- ФРАГМЕНТ СТРАНИЦЫ -
16октября. Припадок поутру… Тяжелая жизнь!..

22октября. Утром во сне (в 7–м часу) припадок, и когда заснул, то через час еще припадок. Теперь 26–е число, а я еще до крайности расстроен и каждую минуту жду еще припадка. Теперь ночь 26/27 октября. Надворе буря… Денег нет… Надо писать, очень уж запоздал» (27: 101–104).

Вот как жил и работал — не в Ясной Поляне, а в немецких меблированных комнатах — этот человек, изнемогающий и темный, весь устремленный к увиденному им свету, оставивший нам в наследство свои потрясающие офорты.

Его мастерство очевидно. Но «мастер» ли Достоевский в том смысле, как, скажем, Тургенев или Анри де Ренье? Конечно нет. «Формы, жеста не имею» (28, кн. 2: 189), — писал он жене в мае 1867 года. В 1868 году князь Мышкин повторяет эти слова: «Я не имею жеста. Чувства меры тоже нет, а это главное» (8:458). Но значит ли это, что у Достоевского недостает формы, что он пренебрегает формой? Его романы, как сказал Гроссман, — «это философия идей in actu[419], это созерцание идей в действии, это шествие к правде»[420]. Но как же может идея достигать своего совершенного действия, не будучи облеченной в адекватную форму? Конечно, у Достоевского есть и «форма и жест», но они для него не самоцель, а только неизбежная стадия воплощения мысли. Содержание и форма у Достоевского — это и есть «идея в действии», сделавшаяся единой живой стихией нерукотворного слова.

Что касается «чувства меры», то в этом была его слабая сторона. «Я помешан на краткости, которая мне не удается» (28, кн. 1:314), — писал он еще из Сибири в 1858 году брату Михаилу. В 1870 году он пишет Страхову: «Исполнение (романа. — С.Ф.) зависит от Бога; могу и испакостить, что часто со мною случалось» (29, кн. 1: 110). Ему же он пишет в 1871 году: «Вы ужасно метко указали главный недостаток. Да, я страдал этим и страдаю; я совершенно не умею, до сих пор (не научился), совладать с моими средствами. Множество отдельных романов и повестей разом втискиваются у меня в один, так что ни меры, ни гармонии» (Там же: 208). «В романе… много растянуто и не удалось» (29, кн. 1:19), — писал он об «Идиоте». Об этом же романе так говорил Щедрин: «Это гениально задуманная вещь: в ней есть места поразительные, но еще больше плохо высказанного и Бог знает как скомканного»[421].

- ИСХОДНЫЙ МАТЕРИАЛ -
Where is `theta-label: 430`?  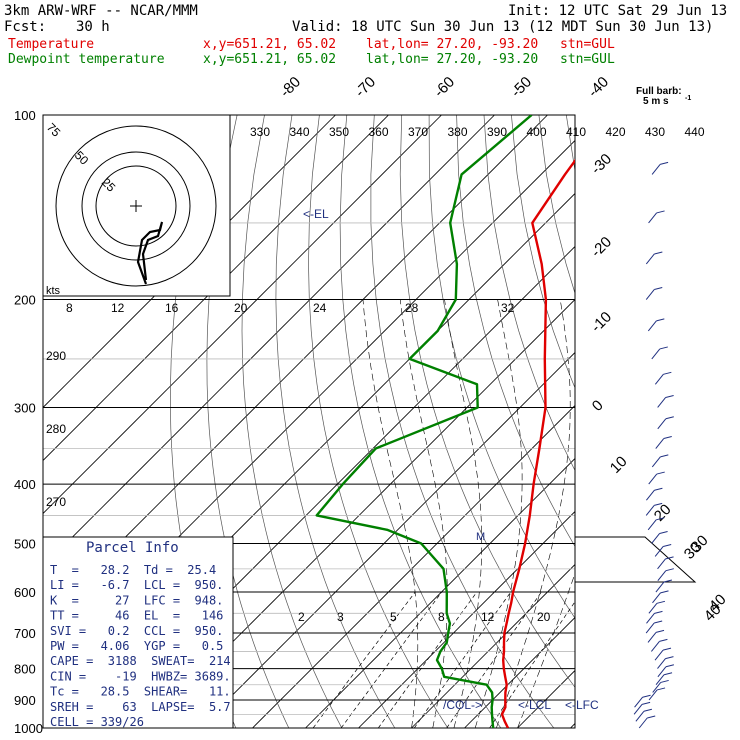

- УСЛОВИЕ ЗАДАЧИ -
Перескажите фрагмент страницы в двух предложениях.

- ОТВЕТ К ЗАДАЧЕ -
Достоевский жил и работал в немецких меблированных комнатах в тяжелых условиях: его мучили припадки, не было денег, и он запаздывал с работой. Форма и жест были для него не самоцелью, а неизбежной стадией воплощения мысли, но чувство меры было его слабой стороной, что он сам признавал в письмах, а Щедрин отмечал в отзыве об «Идиоте».